Bjarni Benediktsson.

Bjarni Benediktsson. Photo: Iceland Monitor/Eggert Jóhannesson

If the most recent opinion polls are to be believed, Iceland’s only hope of a two-party majority government after upcoming general elections is a coalition between the centre-right Independence Party (‘Sjálfstæðisflokkurinn’) and the direct democracy Pirate Party (‘Píratar’).

But this seems like an unlikely scenario, as Independence Party leader – and current Finance Minister of Iceland – has expressed “serious doubts” about the Pirates as a credible party of government, in an interview with Bloomberg.
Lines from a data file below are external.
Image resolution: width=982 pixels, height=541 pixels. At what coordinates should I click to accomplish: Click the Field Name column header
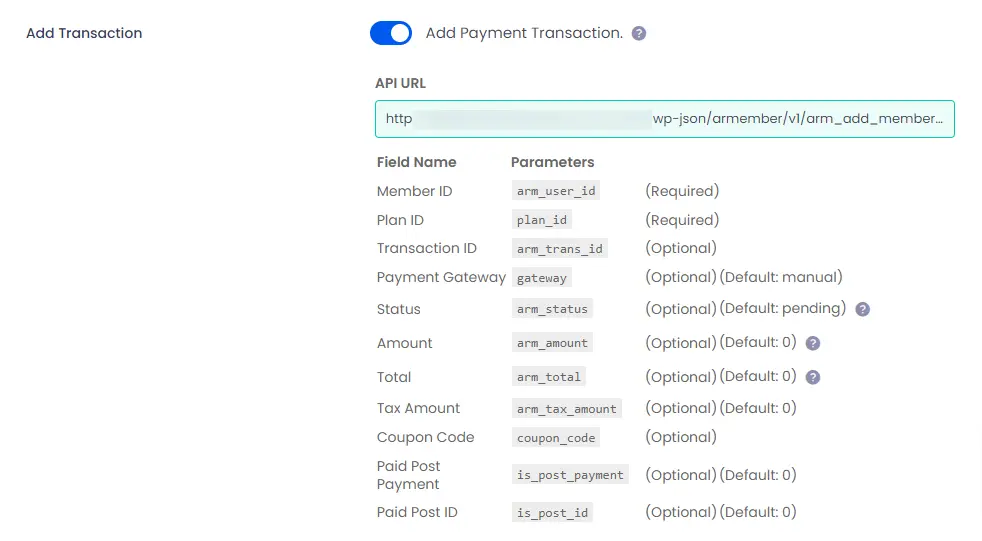[x=416, y=162]
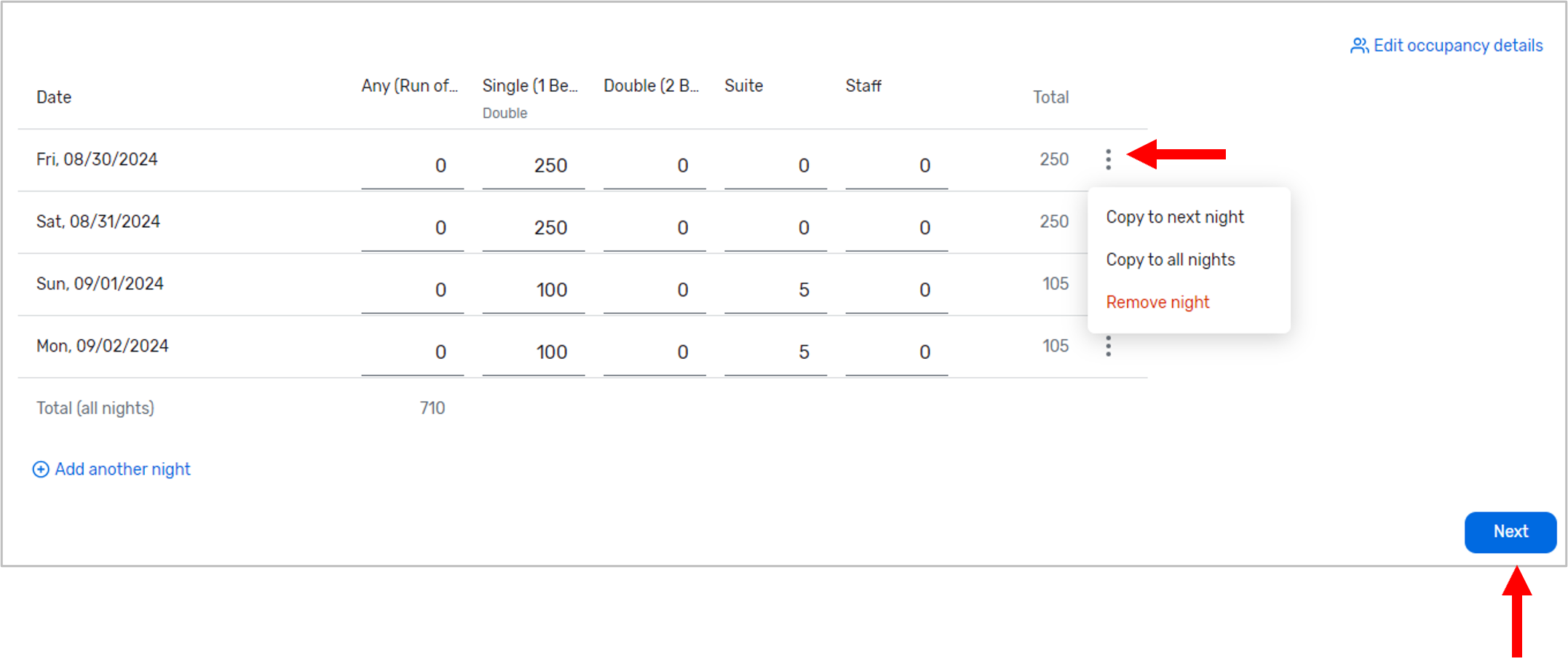Open the Mon 09/02/2024 row options menu
This screenshot has width=1568, height=658.
1108,346
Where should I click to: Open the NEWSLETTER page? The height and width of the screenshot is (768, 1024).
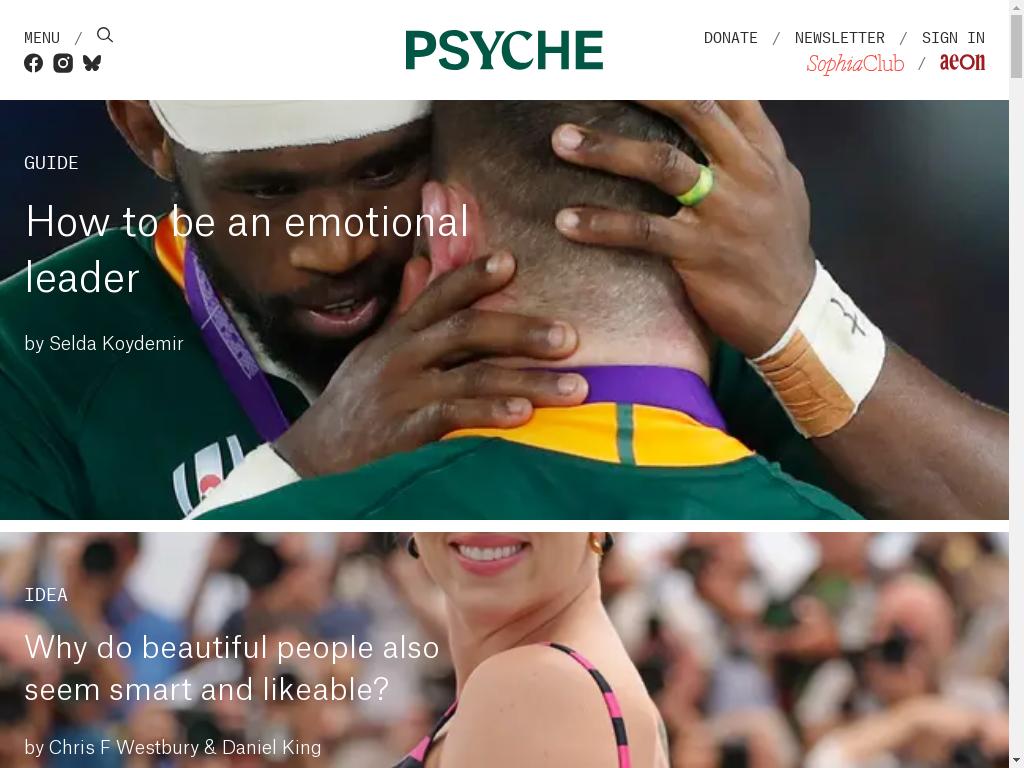coord(839,38)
MORE: Iceland’s Pirates top polls as primaries get under way

In the last opinion poll conducted by Gallup (29 July), the two parties came out on top, with the Independence Party gaining 26.2% and the Pirates, 25.3% (see below).

63 MPs sit in Alþingi, the parliament of Iceland.

63 MPs sit in Alþingi, the parliament of Iceland. Photo: Iceland Monitor/Styrmir Kári

“We will work with those that get democratic support in the elections, as long as we can create a functioning government,” Benediktsson told Bloomberg.

 “But I have very serious doubts about the Pirate Party as a trustworthy partner and especially as a governing party,” he says, stopping short, however, of ruling anything out.

MORE: Politics in Iceland: A beginner’s guide

The Pirate Party was founded in 2012 and gained its first seats in the Icelandic Parliament (‘Alþingi’) in the general elections of 2013.

By contrast, the Independence Party was founded in its current form in 1929 and has served in twenty out Iceland’s thirty coalition governments since 1944.

Icelanders go the polls on 29 October.